Three international mathematics organizations have strongly cautioned against relying too heavily on citation statistics for measuring research quality. Their joint report, titled "Citation Statistics," contends that citation data, such as the impact factor, provide "only a limited and incomplete view of research quality."

Prepared by John Ewing of the American Mathematical Society, Robert Adler of the Technion-Israel Institute of Technology, and Peter Taylor of the University of Melbourne, the report describes not only the limitations of citation statistics but also how better to use these data.

The report represents a response from mathematicians and statisticians to a "culture of numbers," created by a drive toward more transparency and accountability in the academic world. In effect, institutions and individuals assume that fair decisions can be reached by algorithmic evaluation of some statistical data. "Unable to measure quality (the ultimate goal), decision makers replace quality by numbers they measure," the report notes.

"There is a belief that citation statistics are inherently more accurate because they substitute simple numbers for complex judgments, and hence overcome the possible subjectivity of peer review," the report states. "But this belief is unfounded."

"The sole reliance on citation data provides at best an incomplete and often shallow understanding of research—an understanding that is valid only when reinforced by other judgments," the report continues. "Numbers are not inherently superior to sound judgments."

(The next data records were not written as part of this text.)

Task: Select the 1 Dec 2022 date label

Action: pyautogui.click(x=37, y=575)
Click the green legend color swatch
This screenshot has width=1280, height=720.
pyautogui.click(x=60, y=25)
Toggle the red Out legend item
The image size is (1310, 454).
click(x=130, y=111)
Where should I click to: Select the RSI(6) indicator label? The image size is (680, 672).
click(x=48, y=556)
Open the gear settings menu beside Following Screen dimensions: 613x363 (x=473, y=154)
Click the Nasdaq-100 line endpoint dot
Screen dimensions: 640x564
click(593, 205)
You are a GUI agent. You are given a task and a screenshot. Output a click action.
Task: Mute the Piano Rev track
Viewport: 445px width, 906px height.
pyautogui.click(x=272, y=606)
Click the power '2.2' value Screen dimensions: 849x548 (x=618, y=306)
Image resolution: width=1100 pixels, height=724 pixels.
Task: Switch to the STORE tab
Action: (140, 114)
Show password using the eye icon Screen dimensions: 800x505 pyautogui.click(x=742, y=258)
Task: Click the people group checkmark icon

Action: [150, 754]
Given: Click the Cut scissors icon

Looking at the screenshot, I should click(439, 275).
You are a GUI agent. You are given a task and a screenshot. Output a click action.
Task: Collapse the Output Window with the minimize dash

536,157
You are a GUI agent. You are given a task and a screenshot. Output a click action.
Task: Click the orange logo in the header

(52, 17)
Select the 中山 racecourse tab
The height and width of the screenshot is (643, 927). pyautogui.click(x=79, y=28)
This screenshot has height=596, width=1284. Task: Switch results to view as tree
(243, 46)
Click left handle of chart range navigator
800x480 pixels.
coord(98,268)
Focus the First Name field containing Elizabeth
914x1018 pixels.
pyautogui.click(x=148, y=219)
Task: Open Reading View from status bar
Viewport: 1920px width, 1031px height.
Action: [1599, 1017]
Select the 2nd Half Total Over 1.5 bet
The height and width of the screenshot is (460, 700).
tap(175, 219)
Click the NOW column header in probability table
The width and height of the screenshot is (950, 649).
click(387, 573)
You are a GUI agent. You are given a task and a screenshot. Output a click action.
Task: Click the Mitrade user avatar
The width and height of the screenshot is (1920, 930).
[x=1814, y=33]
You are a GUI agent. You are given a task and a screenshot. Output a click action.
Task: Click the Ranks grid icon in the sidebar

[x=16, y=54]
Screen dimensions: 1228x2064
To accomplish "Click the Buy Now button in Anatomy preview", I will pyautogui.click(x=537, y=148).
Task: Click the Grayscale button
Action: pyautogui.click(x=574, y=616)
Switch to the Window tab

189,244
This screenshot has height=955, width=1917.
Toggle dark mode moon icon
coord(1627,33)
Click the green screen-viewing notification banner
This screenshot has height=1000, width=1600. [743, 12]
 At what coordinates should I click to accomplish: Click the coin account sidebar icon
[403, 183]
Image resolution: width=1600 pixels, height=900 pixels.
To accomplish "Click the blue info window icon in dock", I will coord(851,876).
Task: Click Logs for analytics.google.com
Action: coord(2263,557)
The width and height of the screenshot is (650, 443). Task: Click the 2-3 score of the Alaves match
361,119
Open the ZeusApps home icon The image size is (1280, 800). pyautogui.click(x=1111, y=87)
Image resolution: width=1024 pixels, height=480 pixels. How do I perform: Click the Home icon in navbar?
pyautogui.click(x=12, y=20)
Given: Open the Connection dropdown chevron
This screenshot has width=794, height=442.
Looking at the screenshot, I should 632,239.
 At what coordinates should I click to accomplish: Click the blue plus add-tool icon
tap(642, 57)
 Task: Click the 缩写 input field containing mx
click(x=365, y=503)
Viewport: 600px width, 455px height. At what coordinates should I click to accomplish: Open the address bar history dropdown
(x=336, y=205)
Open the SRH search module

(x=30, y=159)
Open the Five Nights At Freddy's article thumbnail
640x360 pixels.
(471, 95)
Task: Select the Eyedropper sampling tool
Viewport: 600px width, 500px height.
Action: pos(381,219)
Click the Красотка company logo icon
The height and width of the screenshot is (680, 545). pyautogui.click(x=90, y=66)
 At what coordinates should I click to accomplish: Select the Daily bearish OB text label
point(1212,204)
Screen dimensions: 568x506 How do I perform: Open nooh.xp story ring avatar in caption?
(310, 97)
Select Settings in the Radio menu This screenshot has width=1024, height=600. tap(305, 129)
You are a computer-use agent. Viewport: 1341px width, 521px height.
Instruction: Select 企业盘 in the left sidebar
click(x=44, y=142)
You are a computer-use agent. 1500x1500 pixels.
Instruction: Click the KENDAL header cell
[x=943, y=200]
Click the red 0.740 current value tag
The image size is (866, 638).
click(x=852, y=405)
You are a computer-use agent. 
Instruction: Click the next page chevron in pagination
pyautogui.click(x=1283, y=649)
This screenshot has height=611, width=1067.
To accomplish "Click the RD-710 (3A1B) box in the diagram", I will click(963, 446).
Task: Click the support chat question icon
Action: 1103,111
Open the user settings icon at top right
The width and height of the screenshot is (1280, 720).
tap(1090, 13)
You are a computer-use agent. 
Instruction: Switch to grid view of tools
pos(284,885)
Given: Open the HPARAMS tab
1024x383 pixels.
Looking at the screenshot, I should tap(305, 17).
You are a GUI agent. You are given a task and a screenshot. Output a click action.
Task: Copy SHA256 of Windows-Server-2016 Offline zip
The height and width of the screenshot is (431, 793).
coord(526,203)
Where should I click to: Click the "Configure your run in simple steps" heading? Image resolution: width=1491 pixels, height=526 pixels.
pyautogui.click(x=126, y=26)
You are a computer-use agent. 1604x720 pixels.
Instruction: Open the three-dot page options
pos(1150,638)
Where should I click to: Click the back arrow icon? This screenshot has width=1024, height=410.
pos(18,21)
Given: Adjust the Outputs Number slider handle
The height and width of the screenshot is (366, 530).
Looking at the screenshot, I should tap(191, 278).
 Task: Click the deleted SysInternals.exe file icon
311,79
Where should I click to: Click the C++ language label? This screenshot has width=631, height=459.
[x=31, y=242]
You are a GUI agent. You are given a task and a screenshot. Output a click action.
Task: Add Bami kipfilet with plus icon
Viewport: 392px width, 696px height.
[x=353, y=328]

A journal's impact factor, for example, is a simple average derived from the distribution of citations for a collection of articles in that journal. However, the average captures only a small amount of information about this distribution. "Using the impact factor alone is like using weight alone to judge a person's health," the report argues.

"People are using numbers in a way that's really inappropriate," Ewing told Carl Bialik of the Wall Street Journal. "It seems to me that it is up to mathematicians to speak out when it comes to this kind of misuse."

The International Mathematical Union, the International Council for Industrial and Applied Mathematics, and the Institute of Mathematical Statistics released the findings, which were drawn from the literature on the use of citation data to evaluate research and on practices as reported by mathematicians and scientists from around the world.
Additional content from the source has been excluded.